Jonathan Gilad est un jeune pianiste surdoué, qui à part une carrière de musicien déjà impressionnante étudie en même temps les maths..... Un premier récital en 2002 a tout de suite piqué ma curiosité, car il a joué avec le même bonheur des sonates de Beethoven, les Impromptus de Chopin et la 2eme Sonate de Prokofiev, tous des modèles de salubrité musicale et pianistique. Et puis, le maitre de Gilad, Dmitri Bashkirov, s'est exprimé en des termes particulièrement élogieux à propos de son jeune élève. Il serait donc intéressant de voir quel jugement l'élève porte sur son maitre et ce qu'il a retenu de ses leçons....


Willem Boone (WB): Dans l’une des brochures du Concertgebouw, dans laquelle on annonce votre récital de ce soir, on écrit : « En entendant Jonathan Gilad, on serait tenté de croire à la réincarnation, tant il semble la parfaite réincarnation d’Arthur Rubinstein », que pensez-vous d’une telle qualification ?

Jonathan Gilad (GL) : (visiblement étonné) : Est-ce qu’ils ont écrit ça ? Wow ! J’en suis flatté, car il fait partie des cinq pianistes morts que j’admire, même si je ne joue pas son répertoire, je me sens plus à l’aise dans le répertoire viennois, Mozart, Beethoven, Schubert, ce qui ne m’empêche pas de faire autre chose.. Mais lui, c’était plutôt Chopin.

WB : N’est-ce pas intimidant ? Rubinstein n’est pas le premier des venus !

GL : Cela n’engage que celui qui le dit, j’essaye de faire le mieux..

WB : Qui sont les quatre autres pianistes morts que vous admirez le plus sauf Rubinstein ?

GL : Horowitz, Richter, Guilels et Schnabel.

WB: Et parmi les vivants?

GL : Lupu, Barenboim, Zimerman.

WB : Et Pollini ?

GL : Je ne l’ai jamais entendu live.

WB : Vous l’avez remplacé à Chigaco quand vous aviez 15 ans, n’aviez-vous pas peur de remplacer un tel monstre sacré ?

GL : C’était une opportunité extraordinaire, mais aussi un trac important. J’avais 15 ans et on se pose moins de questions à cet âge qu’à 25 ans. C’était une émotion très forte et mon premier concert aux USA.

WB :Vous souvenz-vous du programme ?

GL : Oui, c’étaient la sonate K 332 de Mozart, la deuxieme sonate de Prokofiev et puis la sonate en do mineur de Schubert.

WB : On peut dire que vous êtes un hyperdoué, étant donné que vous étudiez à Polytechnique à côté d’une carriere musicale dans le monde entier !

GL : Polytechnique, c’est fini maintenant, mais j’ai continué mes études d’ingénieurs à l’Ecole Nationale des Ponts et Chaussées, que je compte terminer en juin de cette année.

WB : Qu’est-ce qui vous a poussé à mener de front deux carrières ?

^^^^^^^^

Exercice proposé 1: Extrayez telles quelles les entrées, de la ligne qui contient « Click eye icon in first 직접입력 row second field » jusqu'à celle qui contient « tap(362, 1349) », ces deux lignes comprises.
Le texte et les entrées n'ont aucun lien entre eux.

^^^^^^^^

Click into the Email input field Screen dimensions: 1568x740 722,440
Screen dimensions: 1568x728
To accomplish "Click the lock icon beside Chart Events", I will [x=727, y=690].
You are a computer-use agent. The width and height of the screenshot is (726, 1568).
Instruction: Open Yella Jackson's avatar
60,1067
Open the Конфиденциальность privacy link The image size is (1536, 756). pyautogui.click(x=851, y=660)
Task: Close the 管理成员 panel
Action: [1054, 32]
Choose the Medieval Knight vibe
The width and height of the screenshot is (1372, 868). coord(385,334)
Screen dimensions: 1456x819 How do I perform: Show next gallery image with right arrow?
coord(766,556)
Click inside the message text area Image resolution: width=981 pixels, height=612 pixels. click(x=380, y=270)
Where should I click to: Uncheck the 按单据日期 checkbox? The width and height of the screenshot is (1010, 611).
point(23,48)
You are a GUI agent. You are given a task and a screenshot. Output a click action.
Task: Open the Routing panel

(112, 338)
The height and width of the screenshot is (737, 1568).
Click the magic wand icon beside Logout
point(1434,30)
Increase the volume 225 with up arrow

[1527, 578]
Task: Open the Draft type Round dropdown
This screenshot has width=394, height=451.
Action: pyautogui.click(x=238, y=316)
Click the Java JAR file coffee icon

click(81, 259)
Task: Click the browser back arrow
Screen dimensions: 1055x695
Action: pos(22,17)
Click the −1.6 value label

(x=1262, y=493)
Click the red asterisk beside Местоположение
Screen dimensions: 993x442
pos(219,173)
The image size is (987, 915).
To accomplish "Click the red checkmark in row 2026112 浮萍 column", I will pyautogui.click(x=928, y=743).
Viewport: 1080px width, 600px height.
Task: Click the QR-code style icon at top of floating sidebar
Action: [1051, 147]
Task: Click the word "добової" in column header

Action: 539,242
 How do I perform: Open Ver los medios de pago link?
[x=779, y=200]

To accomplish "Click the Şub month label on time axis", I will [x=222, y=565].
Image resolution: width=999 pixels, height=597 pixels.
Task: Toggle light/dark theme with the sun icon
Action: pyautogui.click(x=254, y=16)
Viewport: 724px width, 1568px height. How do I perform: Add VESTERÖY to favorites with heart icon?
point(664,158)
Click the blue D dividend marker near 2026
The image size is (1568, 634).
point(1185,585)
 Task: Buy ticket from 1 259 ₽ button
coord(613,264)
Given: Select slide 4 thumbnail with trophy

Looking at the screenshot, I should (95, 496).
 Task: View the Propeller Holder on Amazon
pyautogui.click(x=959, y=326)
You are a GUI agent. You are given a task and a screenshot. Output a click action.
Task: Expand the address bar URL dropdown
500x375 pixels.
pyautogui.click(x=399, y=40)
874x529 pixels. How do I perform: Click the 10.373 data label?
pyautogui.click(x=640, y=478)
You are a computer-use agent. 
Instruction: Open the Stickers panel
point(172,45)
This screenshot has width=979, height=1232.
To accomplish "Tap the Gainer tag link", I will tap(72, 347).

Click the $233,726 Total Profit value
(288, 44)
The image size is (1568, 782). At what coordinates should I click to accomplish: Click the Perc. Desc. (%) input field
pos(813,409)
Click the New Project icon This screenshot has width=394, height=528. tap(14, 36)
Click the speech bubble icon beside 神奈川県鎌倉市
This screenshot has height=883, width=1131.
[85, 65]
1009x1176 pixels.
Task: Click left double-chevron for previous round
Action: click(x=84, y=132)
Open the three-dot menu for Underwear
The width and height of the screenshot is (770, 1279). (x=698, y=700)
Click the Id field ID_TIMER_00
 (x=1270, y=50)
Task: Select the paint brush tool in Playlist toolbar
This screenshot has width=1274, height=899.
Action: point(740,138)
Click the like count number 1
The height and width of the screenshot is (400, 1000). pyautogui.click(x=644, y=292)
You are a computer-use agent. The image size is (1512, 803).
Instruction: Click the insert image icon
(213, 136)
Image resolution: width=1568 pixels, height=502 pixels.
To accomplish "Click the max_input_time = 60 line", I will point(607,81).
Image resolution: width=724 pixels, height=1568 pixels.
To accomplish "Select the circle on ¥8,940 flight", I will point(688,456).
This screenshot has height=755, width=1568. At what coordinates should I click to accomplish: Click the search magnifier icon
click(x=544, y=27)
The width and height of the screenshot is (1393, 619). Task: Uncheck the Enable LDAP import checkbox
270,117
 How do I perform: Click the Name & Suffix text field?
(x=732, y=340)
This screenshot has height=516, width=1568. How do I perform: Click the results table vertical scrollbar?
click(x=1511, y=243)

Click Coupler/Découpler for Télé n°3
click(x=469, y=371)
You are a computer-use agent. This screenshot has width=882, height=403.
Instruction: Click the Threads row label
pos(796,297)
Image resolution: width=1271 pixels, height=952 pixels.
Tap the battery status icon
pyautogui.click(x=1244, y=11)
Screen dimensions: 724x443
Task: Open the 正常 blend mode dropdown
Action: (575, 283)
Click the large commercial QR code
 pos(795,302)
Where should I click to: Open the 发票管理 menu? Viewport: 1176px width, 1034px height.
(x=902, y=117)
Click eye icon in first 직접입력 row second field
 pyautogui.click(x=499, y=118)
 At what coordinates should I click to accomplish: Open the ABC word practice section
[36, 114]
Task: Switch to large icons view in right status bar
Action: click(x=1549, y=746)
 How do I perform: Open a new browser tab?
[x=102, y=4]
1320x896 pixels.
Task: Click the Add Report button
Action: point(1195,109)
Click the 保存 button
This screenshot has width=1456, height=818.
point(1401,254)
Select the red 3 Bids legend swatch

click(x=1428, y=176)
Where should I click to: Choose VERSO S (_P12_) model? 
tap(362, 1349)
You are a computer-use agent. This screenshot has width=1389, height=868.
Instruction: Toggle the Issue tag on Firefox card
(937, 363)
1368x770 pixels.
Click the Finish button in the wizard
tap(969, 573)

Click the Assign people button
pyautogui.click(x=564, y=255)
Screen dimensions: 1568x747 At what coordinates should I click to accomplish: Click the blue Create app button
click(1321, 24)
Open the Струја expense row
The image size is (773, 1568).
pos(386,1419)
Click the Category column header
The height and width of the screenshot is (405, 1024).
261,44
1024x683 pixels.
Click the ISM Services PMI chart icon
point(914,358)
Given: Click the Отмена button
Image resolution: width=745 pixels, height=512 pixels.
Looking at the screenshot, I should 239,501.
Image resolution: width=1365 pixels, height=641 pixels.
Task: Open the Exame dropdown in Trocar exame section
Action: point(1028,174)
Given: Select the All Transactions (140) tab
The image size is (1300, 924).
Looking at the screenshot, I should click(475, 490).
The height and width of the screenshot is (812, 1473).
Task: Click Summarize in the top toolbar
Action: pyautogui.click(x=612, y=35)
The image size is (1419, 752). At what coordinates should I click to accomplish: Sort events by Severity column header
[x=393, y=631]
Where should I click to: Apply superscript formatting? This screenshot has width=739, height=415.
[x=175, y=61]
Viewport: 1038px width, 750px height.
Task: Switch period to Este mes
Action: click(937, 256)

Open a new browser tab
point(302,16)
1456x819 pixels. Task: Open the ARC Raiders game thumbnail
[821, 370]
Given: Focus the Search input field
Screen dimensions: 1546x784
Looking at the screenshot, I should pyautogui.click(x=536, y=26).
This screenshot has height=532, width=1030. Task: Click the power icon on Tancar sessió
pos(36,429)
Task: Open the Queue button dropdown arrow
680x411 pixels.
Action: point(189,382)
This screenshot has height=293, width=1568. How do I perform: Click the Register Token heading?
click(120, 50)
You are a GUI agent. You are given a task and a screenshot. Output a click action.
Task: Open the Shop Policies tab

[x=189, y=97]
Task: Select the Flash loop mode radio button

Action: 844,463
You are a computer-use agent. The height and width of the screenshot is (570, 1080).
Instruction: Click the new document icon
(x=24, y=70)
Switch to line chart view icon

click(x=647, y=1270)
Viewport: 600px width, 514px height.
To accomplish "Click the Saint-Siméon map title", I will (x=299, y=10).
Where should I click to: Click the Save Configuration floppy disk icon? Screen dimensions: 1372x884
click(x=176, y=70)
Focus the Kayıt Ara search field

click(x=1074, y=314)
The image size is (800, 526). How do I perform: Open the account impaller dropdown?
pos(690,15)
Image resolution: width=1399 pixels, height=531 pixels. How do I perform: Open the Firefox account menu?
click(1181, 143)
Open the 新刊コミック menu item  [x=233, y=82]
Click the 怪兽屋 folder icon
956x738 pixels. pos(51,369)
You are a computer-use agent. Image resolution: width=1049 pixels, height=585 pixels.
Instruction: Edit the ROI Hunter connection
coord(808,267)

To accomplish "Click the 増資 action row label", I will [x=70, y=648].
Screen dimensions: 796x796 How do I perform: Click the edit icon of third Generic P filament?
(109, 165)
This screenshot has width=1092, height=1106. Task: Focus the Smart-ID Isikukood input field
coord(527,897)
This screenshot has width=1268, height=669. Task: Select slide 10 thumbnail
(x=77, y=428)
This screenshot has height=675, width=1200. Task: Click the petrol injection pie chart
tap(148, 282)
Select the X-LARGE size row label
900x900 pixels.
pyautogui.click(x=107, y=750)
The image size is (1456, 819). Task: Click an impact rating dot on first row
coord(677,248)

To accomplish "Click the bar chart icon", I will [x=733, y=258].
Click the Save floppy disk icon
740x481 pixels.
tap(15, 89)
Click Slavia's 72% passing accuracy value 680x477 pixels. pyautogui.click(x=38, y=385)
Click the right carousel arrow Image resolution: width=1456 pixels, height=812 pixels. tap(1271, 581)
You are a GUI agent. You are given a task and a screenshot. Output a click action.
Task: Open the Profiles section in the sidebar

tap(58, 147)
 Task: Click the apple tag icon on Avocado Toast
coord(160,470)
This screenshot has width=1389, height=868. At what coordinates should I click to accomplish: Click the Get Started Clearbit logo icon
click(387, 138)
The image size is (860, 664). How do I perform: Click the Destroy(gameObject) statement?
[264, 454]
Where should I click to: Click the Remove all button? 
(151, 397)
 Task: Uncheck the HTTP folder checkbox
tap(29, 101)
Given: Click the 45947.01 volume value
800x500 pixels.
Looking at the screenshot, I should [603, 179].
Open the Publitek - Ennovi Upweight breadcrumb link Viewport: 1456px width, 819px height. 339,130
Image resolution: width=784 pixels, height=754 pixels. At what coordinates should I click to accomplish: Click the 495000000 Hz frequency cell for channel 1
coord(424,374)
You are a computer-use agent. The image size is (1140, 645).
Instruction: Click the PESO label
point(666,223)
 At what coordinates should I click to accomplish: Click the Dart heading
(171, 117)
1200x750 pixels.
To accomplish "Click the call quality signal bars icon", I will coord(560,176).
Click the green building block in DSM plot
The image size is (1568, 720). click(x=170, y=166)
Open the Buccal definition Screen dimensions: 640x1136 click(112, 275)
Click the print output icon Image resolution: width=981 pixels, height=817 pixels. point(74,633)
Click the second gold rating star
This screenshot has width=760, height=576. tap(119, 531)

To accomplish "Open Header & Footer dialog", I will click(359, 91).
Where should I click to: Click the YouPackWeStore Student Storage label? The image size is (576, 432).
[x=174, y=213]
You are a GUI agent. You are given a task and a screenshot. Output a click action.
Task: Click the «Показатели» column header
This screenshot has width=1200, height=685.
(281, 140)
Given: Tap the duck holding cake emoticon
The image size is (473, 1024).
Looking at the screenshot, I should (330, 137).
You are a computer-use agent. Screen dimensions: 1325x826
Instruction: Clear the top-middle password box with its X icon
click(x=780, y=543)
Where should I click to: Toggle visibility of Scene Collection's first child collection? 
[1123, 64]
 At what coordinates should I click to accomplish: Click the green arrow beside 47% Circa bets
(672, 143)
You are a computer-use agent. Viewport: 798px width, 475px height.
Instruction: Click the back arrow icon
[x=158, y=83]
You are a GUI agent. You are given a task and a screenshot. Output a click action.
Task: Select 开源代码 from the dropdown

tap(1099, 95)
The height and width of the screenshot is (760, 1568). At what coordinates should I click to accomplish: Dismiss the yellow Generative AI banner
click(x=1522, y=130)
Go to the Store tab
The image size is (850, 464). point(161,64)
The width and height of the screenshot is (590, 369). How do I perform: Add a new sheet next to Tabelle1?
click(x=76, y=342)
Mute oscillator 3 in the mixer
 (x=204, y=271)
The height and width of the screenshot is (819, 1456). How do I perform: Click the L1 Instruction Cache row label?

^^^^^^^^

Exercice proposé 2: Reprenez l'entretien avec Jonathan Gilad, du passage « Jonathan Gilad (GL) » jusqu'à « des venus ! », en changeant « Chopin » en « Liszt ».

Corrigé détaillé 1:
Click eye icon in first 직접입력 row second field
 pyautogui.click(x=499, y=118)
 At what coordinates should I click to accomplish: Open the ABC word practice section
[36, 114]
Task: Switch to large icons view in right status bar
Action: click(x=1549, y=746)
 How do I perform: Open a new browser tab?
[x=102, y=4]
1320x896 pixels.
Task: Click the Add Report button
Action: point(1195,109)
Click the 保存 button
This screenshot has width=1456, height=818.
point(1401,254)
Select the red 3 Bids legend swatch

click(x=1428, y=176)
Where should I click to: Choose VERSO S (_P12_) model? 
tap(362, 1349)

Corrigé détaillé 2:
Jonathan Gilad (GL) : (visiblement étonné) : Est-ce qu’ils ont écrit ça ? Wow ! J’en suis flatté, car il fait partie des cinq pianistes morts que j’admire, même si je ne joue pas son répertoire, je me sens plus à l’aise dans le répertoire viennois, Mozart, Beethoven, Schubert, ce qui ne m’empêche pas de faire autre chose.. Mais lui, c’était plutôt Liszt.

WB : N’est-ce pas intimidant ? Rubinstein n’est pas le premier des venus !